• **Extract**:

Control and Resistance is Watchtowers second album, after the 1986 debut Energetic Disassembly. Their first vocalist Jason McMaster would leave to join the more commercially accessable Dangerous Toys, and Hades frontman Alan Tecchio would take McMasters place. Guitarist Billy White would be replaced by ultrashredder Ron Jarzombeck. Jarzombecks playing sounded like a mad-scientist trying to create his own idea of the perfect guitar player by kidnapping Yngwie Malmsteen, Dave Mustaine, Carl Stalling, and Allan Holdsworth- then trying to fuse them all into one person. Doug Keyser was better suited for funk or fusion – Who needed him when you had bass maestros like Nikki Sixx who just strummed along with the australopithecine guitar chord progressions? Just joking – Keyser laid down a funky groove that made things far more interesting. Rick Colaluca ,in my opinion, was the Neil Peart of the speed metal generation. When so thrash metal drummers were saying, “Look at me, I can play 250 beats per minute.”, Colaluca was exploring polyrhythms and odd time signatures that Lars Ulrich will never understand if he lives to be 150. Finally Tecchio sang with the melodicism of a NWOBHM vocalist and the manic energy of a punk singer, with a healthy dose of paranoia.

Stored entries
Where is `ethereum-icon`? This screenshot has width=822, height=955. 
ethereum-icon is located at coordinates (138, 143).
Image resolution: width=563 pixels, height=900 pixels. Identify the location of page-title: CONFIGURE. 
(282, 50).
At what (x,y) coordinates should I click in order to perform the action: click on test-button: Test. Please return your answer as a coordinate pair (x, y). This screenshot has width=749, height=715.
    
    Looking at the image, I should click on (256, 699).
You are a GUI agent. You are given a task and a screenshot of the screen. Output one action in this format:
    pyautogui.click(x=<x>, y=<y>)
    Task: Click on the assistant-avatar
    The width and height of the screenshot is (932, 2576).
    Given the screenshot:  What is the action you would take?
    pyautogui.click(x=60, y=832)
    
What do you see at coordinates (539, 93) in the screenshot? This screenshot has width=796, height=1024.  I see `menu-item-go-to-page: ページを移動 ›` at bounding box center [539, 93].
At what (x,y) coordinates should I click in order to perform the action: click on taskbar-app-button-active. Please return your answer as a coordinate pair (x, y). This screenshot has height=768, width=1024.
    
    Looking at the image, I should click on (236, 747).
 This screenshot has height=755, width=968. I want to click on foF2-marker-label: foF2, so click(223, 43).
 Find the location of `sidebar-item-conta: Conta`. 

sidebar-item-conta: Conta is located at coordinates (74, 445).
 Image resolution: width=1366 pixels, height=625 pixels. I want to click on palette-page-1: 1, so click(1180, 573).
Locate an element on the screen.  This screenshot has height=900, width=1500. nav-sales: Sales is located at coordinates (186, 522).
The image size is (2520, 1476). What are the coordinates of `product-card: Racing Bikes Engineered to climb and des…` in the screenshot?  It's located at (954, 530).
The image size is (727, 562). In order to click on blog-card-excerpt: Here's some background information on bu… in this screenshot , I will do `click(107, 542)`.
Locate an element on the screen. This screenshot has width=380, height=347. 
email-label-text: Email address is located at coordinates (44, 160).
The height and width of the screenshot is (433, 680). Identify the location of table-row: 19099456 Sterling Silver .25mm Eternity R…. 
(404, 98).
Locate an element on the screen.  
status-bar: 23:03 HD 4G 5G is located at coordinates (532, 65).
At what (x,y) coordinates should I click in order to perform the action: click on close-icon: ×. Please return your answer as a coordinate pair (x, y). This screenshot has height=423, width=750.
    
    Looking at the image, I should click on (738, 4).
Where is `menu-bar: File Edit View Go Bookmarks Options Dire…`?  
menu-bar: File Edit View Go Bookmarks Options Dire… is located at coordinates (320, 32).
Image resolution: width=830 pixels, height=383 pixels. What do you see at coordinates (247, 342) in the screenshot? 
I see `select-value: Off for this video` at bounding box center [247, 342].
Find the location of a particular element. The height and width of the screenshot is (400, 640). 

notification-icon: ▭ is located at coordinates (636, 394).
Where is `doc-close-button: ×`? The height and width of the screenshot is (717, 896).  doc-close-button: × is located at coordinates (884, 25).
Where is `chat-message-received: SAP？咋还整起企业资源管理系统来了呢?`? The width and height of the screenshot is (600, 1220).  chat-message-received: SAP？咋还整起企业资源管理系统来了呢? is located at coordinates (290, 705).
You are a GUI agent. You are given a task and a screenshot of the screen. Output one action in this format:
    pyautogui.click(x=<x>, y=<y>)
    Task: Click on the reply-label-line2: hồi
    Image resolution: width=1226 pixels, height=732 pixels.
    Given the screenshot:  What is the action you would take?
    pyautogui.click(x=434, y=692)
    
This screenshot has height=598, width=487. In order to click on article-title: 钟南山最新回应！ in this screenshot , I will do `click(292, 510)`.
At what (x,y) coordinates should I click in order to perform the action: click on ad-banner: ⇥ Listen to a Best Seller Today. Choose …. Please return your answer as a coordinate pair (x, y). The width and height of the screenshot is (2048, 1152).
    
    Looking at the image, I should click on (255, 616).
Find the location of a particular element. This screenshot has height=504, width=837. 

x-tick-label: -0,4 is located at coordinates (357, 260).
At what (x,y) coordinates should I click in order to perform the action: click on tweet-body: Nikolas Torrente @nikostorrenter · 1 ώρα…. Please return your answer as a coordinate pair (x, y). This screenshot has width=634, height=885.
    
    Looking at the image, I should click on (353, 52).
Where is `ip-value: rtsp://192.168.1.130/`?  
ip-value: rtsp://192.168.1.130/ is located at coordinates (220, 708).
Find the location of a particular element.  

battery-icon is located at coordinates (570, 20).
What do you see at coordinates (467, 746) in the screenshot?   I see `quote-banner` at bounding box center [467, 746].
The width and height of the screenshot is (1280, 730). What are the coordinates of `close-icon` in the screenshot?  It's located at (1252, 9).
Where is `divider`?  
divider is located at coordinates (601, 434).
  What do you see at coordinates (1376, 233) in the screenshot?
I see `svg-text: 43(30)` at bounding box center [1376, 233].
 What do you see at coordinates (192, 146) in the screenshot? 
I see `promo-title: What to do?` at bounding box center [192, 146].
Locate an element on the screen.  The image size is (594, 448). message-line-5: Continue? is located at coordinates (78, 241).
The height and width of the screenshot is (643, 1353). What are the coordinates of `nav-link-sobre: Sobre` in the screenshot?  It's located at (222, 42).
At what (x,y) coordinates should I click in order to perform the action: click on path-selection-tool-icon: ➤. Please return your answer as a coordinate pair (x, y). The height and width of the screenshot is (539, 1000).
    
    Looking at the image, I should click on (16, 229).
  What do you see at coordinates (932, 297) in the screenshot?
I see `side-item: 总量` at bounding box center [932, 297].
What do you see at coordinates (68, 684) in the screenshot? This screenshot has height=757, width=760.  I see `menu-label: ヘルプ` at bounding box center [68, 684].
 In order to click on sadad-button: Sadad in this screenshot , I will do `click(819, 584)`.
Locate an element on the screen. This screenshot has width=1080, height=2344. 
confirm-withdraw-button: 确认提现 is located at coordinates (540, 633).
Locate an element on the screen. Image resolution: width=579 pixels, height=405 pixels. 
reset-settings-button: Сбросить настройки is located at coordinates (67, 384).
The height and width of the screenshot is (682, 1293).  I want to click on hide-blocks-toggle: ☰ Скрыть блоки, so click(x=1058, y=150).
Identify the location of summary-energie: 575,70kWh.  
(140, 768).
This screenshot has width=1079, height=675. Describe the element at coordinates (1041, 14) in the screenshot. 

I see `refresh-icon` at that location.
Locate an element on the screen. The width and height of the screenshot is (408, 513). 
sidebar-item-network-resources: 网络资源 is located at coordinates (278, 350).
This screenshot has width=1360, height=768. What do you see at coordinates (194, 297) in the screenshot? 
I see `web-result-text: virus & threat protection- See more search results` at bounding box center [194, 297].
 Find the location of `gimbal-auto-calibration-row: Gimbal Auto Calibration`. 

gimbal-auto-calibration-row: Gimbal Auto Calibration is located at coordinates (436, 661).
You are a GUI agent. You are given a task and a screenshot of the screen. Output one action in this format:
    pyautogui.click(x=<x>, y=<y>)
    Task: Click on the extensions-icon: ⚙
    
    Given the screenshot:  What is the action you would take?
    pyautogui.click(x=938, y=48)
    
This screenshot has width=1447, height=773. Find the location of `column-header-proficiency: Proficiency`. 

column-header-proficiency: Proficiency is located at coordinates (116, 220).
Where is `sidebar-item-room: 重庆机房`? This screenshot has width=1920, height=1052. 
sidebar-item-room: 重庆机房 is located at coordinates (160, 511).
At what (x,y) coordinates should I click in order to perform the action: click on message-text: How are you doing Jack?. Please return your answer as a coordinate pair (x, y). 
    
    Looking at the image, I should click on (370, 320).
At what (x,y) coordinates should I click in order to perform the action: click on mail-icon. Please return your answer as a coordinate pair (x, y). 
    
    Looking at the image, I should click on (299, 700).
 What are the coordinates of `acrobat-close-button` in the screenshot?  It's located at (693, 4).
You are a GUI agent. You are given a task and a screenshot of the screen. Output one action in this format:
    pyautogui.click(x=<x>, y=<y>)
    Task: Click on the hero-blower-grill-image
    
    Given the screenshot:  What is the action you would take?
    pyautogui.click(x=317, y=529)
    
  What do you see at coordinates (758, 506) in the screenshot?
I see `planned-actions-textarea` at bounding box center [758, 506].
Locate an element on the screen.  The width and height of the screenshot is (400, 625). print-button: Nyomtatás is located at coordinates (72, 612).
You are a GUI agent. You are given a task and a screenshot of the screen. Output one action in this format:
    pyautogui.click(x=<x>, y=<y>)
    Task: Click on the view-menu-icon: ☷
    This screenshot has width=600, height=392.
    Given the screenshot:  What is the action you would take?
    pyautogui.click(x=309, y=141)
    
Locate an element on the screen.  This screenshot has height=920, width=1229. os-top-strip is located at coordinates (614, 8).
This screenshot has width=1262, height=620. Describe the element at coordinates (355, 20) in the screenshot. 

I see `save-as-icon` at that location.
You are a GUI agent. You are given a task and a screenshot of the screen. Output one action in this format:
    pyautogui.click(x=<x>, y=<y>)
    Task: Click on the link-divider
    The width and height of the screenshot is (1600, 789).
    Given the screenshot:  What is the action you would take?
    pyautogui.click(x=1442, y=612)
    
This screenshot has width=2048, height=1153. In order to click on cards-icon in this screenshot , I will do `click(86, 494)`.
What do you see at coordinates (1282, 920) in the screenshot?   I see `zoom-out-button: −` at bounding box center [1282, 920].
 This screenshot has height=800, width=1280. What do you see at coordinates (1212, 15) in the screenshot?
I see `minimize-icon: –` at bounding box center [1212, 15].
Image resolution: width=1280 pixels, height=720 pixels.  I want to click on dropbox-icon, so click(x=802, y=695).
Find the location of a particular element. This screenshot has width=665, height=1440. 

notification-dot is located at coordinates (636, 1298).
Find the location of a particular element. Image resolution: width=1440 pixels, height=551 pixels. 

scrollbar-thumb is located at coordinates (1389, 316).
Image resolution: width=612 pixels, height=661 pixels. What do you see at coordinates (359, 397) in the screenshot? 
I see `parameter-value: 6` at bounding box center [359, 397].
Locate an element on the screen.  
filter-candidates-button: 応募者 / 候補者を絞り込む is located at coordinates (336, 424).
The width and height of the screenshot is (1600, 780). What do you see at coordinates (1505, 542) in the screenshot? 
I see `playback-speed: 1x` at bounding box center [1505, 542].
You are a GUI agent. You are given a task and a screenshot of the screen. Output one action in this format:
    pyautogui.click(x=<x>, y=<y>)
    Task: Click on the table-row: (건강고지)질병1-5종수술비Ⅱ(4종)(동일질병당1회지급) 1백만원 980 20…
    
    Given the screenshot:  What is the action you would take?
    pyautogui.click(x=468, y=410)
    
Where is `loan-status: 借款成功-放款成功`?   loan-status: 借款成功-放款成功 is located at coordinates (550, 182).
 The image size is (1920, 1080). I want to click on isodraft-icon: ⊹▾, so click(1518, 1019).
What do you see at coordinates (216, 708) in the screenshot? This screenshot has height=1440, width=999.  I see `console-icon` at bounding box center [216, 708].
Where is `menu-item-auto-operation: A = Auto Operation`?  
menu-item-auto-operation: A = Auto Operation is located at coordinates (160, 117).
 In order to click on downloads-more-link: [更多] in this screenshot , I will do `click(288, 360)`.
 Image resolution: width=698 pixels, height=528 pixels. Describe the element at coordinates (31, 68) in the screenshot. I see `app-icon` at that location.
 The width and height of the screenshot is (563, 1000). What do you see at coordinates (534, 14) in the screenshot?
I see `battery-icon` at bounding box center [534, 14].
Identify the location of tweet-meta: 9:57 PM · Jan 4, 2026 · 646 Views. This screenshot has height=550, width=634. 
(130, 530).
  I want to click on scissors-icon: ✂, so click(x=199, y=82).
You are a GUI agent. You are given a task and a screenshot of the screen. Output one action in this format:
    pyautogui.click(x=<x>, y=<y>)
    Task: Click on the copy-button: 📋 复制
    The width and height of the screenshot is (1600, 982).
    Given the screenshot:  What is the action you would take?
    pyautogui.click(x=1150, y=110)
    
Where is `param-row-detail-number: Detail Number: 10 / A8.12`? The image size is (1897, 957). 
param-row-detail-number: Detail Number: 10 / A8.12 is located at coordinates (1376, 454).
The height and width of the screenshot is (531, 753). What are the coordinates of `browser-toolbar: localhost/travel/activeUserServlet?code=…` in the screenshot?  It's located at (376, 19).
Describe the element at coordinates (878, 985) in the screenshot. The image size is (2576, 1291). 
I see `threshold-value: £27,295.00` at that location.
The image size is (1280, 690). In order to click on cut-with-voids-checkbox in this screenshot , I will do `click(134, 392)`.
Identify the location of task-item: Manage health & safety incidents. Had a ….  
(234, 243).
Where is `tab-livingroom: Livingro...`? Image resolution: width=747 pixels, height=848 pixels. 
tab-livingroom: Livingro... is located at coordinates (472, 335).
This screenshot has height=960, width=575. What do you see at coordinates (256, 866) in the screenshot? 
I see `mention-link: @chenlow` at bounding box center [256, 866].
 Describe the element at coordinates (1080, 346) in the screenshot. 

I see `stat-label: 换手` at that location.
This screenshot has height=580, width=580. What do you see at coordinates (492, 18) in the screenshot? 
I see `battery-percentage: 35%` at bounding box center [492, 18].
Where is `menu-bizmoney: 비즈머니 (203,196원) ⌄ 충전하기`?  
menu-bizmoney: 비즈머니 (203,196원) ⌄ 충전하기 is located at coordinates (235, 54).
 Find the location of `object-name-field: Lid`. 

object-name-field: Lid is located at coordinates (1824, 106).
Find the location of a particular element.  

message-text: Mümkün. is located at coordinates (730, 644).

• **Work item A**: Please list the four people the review of Control and Resistance names as the musicians a mad scientist would kidnap to build Jarzombeck's style of playing.
• **Work item B**: Carry the review of Control and Resistance forward from its final sentence, the one about Tecchio's singing.

• **Reply A**: Yngwie Malmsteen, Dave Mustaine, Carl Stalling, Allan Holdsworth

• **Reply B**:
Lyrically, the songs may seem a little dated because they dealt with 1980s social concerns. “Instruments of Random Murder” is about the aspirin poisonings of the 1980s. “Mayday in Kiev” is about the Chernobyl disaster of 1986, and the unsuccessful and cowardly attempts by the then existing Soviet government to cover the incident up. “The Fall of Reason” is an anti-war song, a theme that was popular during the Reagan years.
Even if it didn’t exactly set the world afire, Control and Resistance came out at a time when rock music was (and still is) in desperate need of a brain transplant. It lacked the support of eMpTyV, radio, and the major labels. But what it did have was some pretty good word of mouth. People, the few who heard it, who liked the album REALLY liked it. The good word of mouth is still circulating. When millions look back at the likes of Poison, New Kids on the Block, Hanson, Warrant, and Oasis; they hang their heads in embarrassment and say to themselves, “Oh Dear Lord, I used to listen to that.” Then you have the thousands who listen to Watchtower and hold their heads high. Even more proof not to follow the hive mind.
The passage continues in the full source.